A fragile ceasefire and the limits of power

As the deadline set by Donald Trump expired, the United States and Iran have agreed to a two-week ceasefire, halting a rapidly escalating conflict that had pushed the region to the brink of a nuclear war. It comes after Trump categorically threatened to ‘annihilate the entire civilisation.’ Trump even declared that “whole civilizations” could be wiped out if Tehran did not comply. While Iran’s leadership, led by Mojtaba Khamenei, agreed to the ceasefire amid sustained military pressure, it was quick to stress that this is “not the end of the war.” Tehran has tied any lasting peace to stringent conditions, including sanctions relief, compensation, and security guarantees. The US President Donald Trump has been outlandish well before he declared war against Iran on February 28. He sent his fighter jets to Iran unprovoked, and when reportedly the negotiations were reaching a logical conclusion. Even before that, he unilaterally declared tariffs, disrupting world trade and alienating even his close allies. The war against Iran, which he thought would be over in a couple of days, has dragged on for over a month with no signs of Iran caving in. Frustrated as he may be, he gave a deadline to Iran to open the Strait of Hormuz, which was summarily rejected by Iran. Hours before the deadline was to expire, he stated something which shocked even his close allies — a threat to annihilate the civilisation. In other words, a guised threat to drop a nuclear bomb, something no country has done for the last 80 years since the US dropped two nuclear bombs at Hiroshima and Nagasaki in Japan, killing thousands of people at the height of World War II. Donald Trump’s threat to “wipe out” Iranian civilisation if Tehran failed to meet deadline oversteps the limits of leadership in a nuclear age. At one level, the statement can be read as brinkmanship. Yet there is a difference between signalling resolve and invoking the destruction of an entire people. It is a language no leader ever used, even at the height of the Cold War. The statement goes beyond coercive diplomacy explicitly prohibited under the Geneva Conventions. When the head of a nuclear state uses this as a threat, it is criminal.

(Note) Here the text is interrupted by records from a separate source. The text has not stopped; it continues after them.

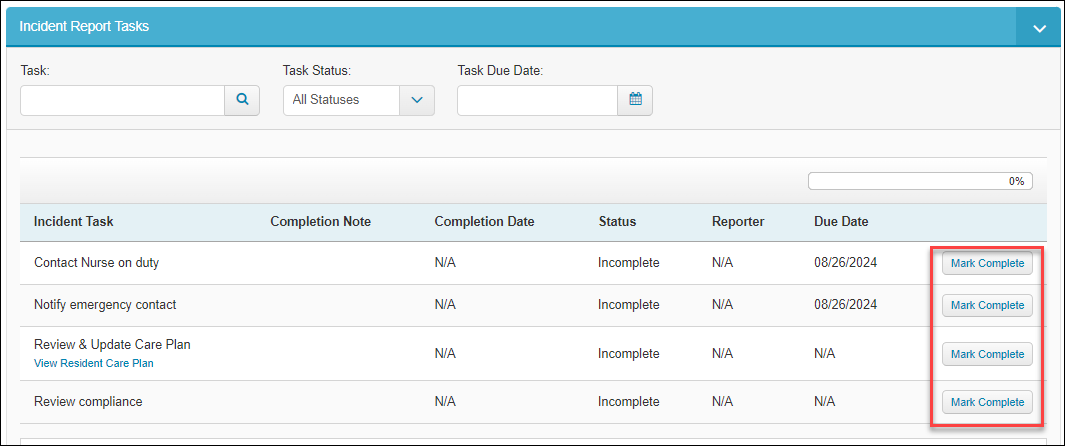Mark Notify emergency contact complete
1065x446 pixels.
[x=987, y=305]
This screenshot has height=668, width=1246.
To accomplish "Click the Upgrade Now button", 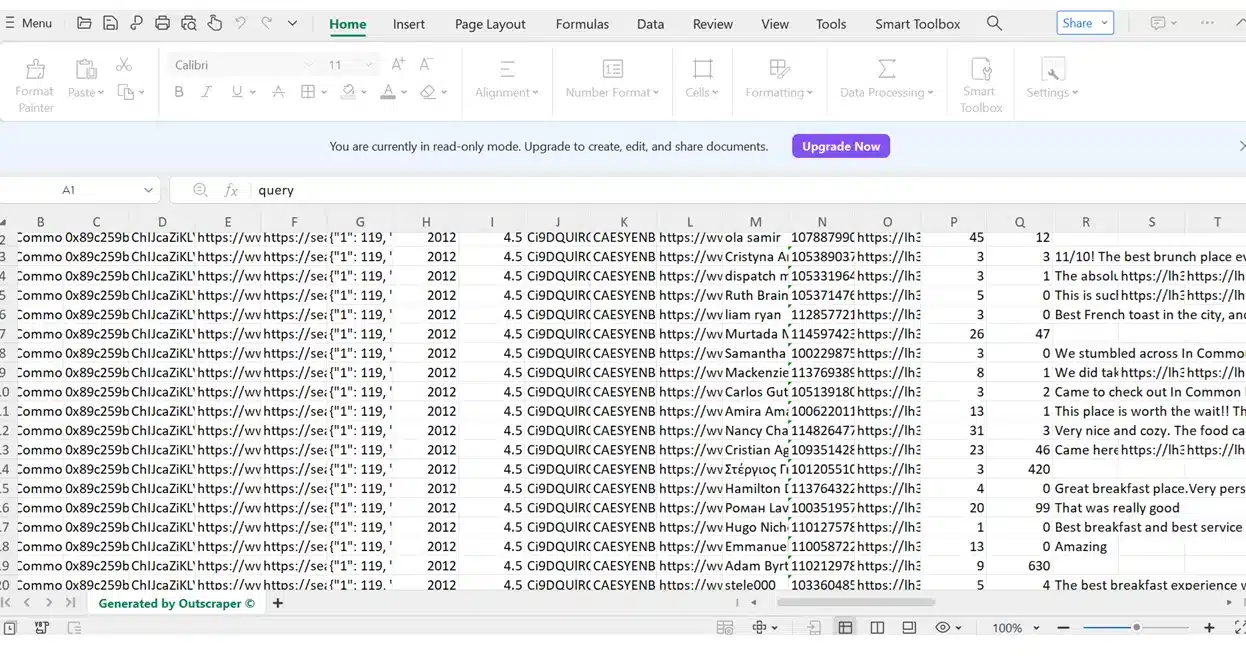I will click(x=840, y=146).
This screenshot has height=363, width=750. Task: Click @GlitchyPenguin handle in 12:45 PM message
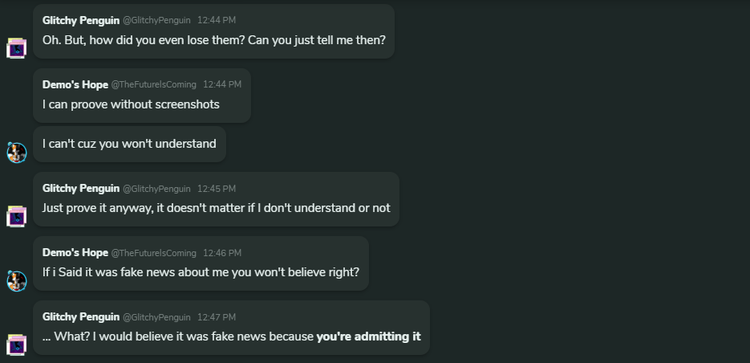pyautogui.click(x=156, y=189)
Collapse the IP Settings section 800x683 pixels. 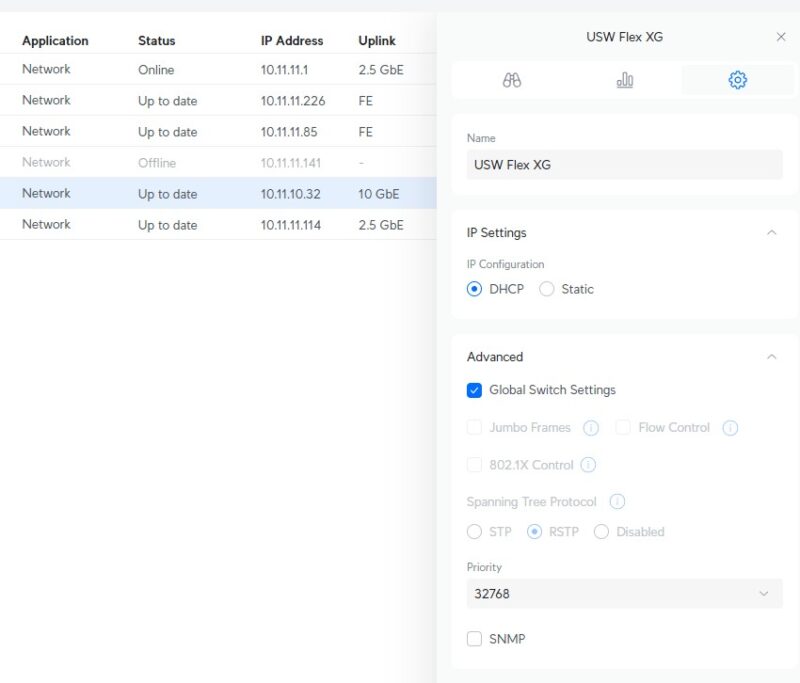click(x=772, y=231)
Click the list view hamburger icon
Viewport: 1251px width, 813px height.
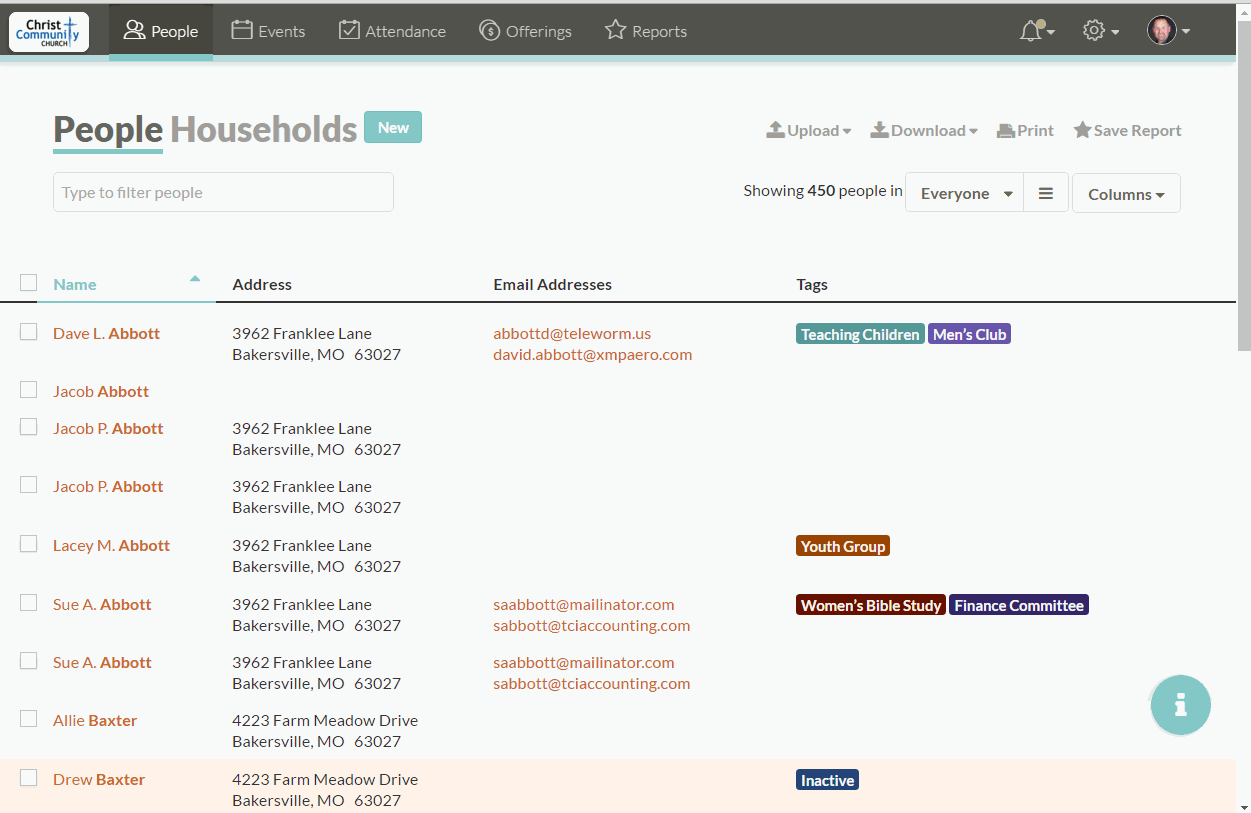click(x=1046, y=193)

The outrage from Democratic Party lawmakers is therefore justified. Patty Murray and Chris Coons have described the remarks as tantamount to threatening a war crime. Others, including Bonnie Watson Coleman, have gone further, calling for the invocation of the Twenty-fifth Amendment to the United States Constitution — a mechanism designed precisely for moments when a president is deemed unable to discharge the duties of office. But can it be invoked when the President becomes a threat to humanity? The president may have discretionary power in times of war, but that is subject to legal and moral limitations. Even if one grants that the threat was a bluff, the implications remain troubling. A nuclear bluff risks miscalculation and narrows the space for de-escalation. The United States has long claimed a leadership role grounded in the legitimacy of its conduct. It raises uncomfortable questions about whether the world can rely on the steadiness of American decision-making.